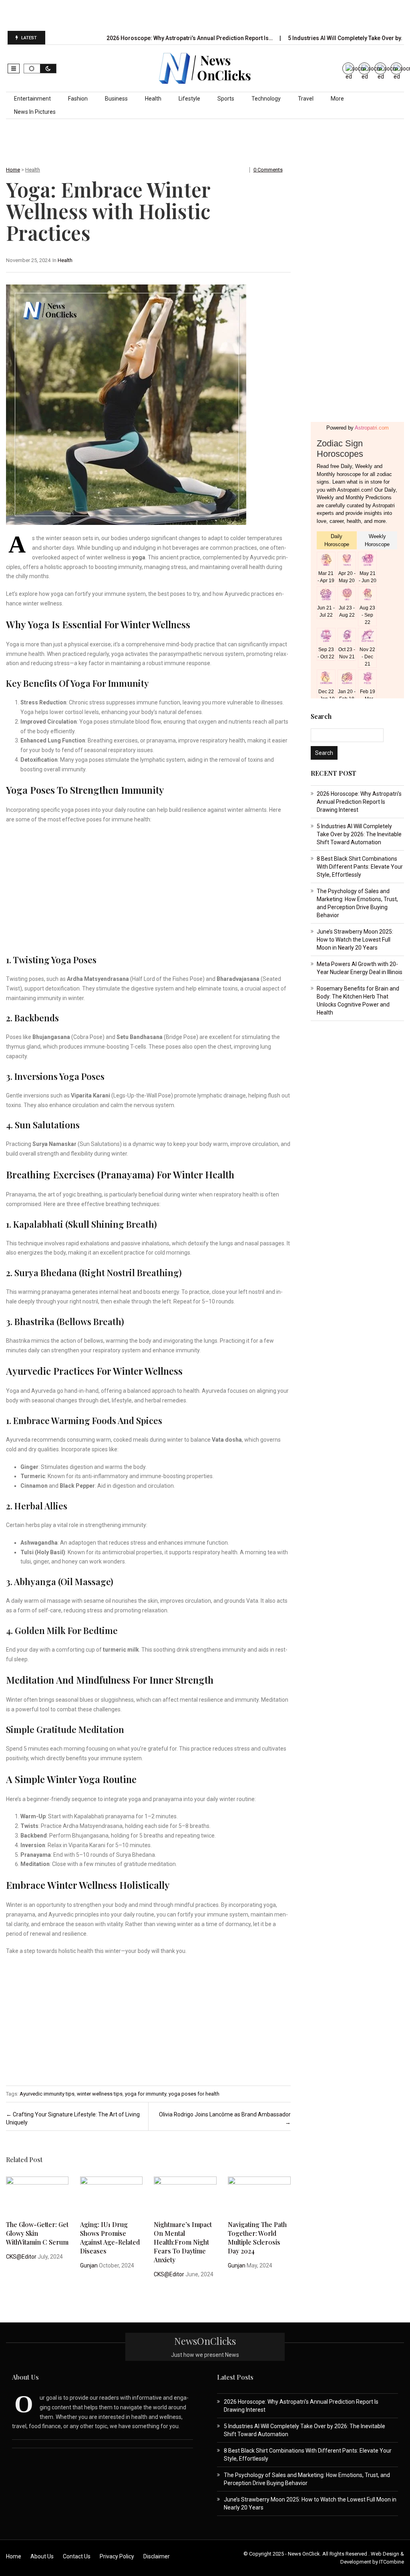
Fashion (78, 98)
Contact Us (76, 2556)
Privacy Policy (117, 2556)
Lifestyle (189, 98)
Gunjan (89, 2265)
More (337, 98)
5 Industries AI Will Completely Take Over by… (347, 38)
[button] (14, 68)
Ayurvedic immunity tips (47, 2094)
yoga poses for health (194, 2094)
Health (153, 98)
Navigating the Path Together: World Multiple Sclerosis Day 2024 (257, 2237)
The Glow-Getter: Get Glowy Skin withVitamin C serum (37, 2233)
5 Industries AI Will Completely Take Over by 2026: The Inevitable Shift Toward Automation (359, 834)
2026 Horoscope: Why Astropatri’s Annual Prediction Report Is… (190, 38)
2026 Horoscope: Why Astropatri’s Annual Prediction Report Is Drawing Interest (359, 802)
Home (13, 170)
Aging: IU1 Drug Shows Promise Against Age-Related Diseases (110, 2237)
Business (116, 98)
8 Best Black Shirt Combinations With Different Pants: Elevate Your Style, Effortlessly (360, 866)
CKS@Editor (21, 2256)
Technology (266, 98)
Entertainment (32, 98)
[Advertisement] (205, 15)
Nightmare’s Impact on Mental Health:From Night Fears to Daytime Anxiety (183, 2242)
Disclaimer (156, 2556)
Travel (306, 98)
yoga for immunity (145, 2094)
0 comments (268, 170)
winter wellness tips (100, 2094)
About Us (42, 2556)
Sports (225, 98)
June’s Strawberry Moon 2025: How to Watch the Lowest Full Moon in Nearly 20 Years (355, 939)
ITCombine (391, 2562)
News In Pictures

Assigned task: Without the pictures, reproduce every entry exactly as written.

Exercise result:
Fashion (78, 98)
Contact Us (76, 2556)
Privacy Policy (117, 2556)
Lifestyle (189, 98)
Gunjan (89, 2265)
More (337, 98)
5 Industries AI Will Completely Take Over by… (347, 38)
[button] (14, 68)
Ayurvedic immunity tips (47, 2094)
yoga poses for health (194, 2094)
Health (153, 98)
Navigating the Path Together: World Multiple Sclerosis Day 2024 (257, 2237)
The Glow-Getter: Get Glowy Skin withVitamin C serum (37, 2233)
5 Industries AI Will Completely Take Over by 2026: The Inevitable Shift Toward Automation (359, 834)
2026 Horoscope: Why Astropatri’s Annual Prediction Report Is… (190, 38)
2026 Horoscope: Why Astropatri’s Annual Prediction Report Is Drawing Interest (359, 802)
Home (13, 170)
Aging: IU1 Drug Shows Promise Against Age-Related Diseases (110, 2237)
Business (116, 98)
8 Best Black Shirt Combinations With Different Pants: Elevate Your Style, Effortlessly (360, 866)
CKS@Editor (21, 2256)
Technology (266, 98)
Entertainment (32, 98)
[Advertisement] (205, 15)
Nightmare’s Impact on Mental Health:From Night Fears to Daytime Anxiety (183, 2242)
Disclaimer (156, 2556)
Travel (306, 98)
yoga for immunity (145, 2094)
0 comments (268, 170)
winter wellness tips (100, 2094)
About Us (42, 2556)
Sports (225, 98)
June’s Strawberry Moon 2025: How to Watch the Lowest Full Moon in Nearly 20 Years (355, 939)
ITCombine (391, 2562)
News In Pictures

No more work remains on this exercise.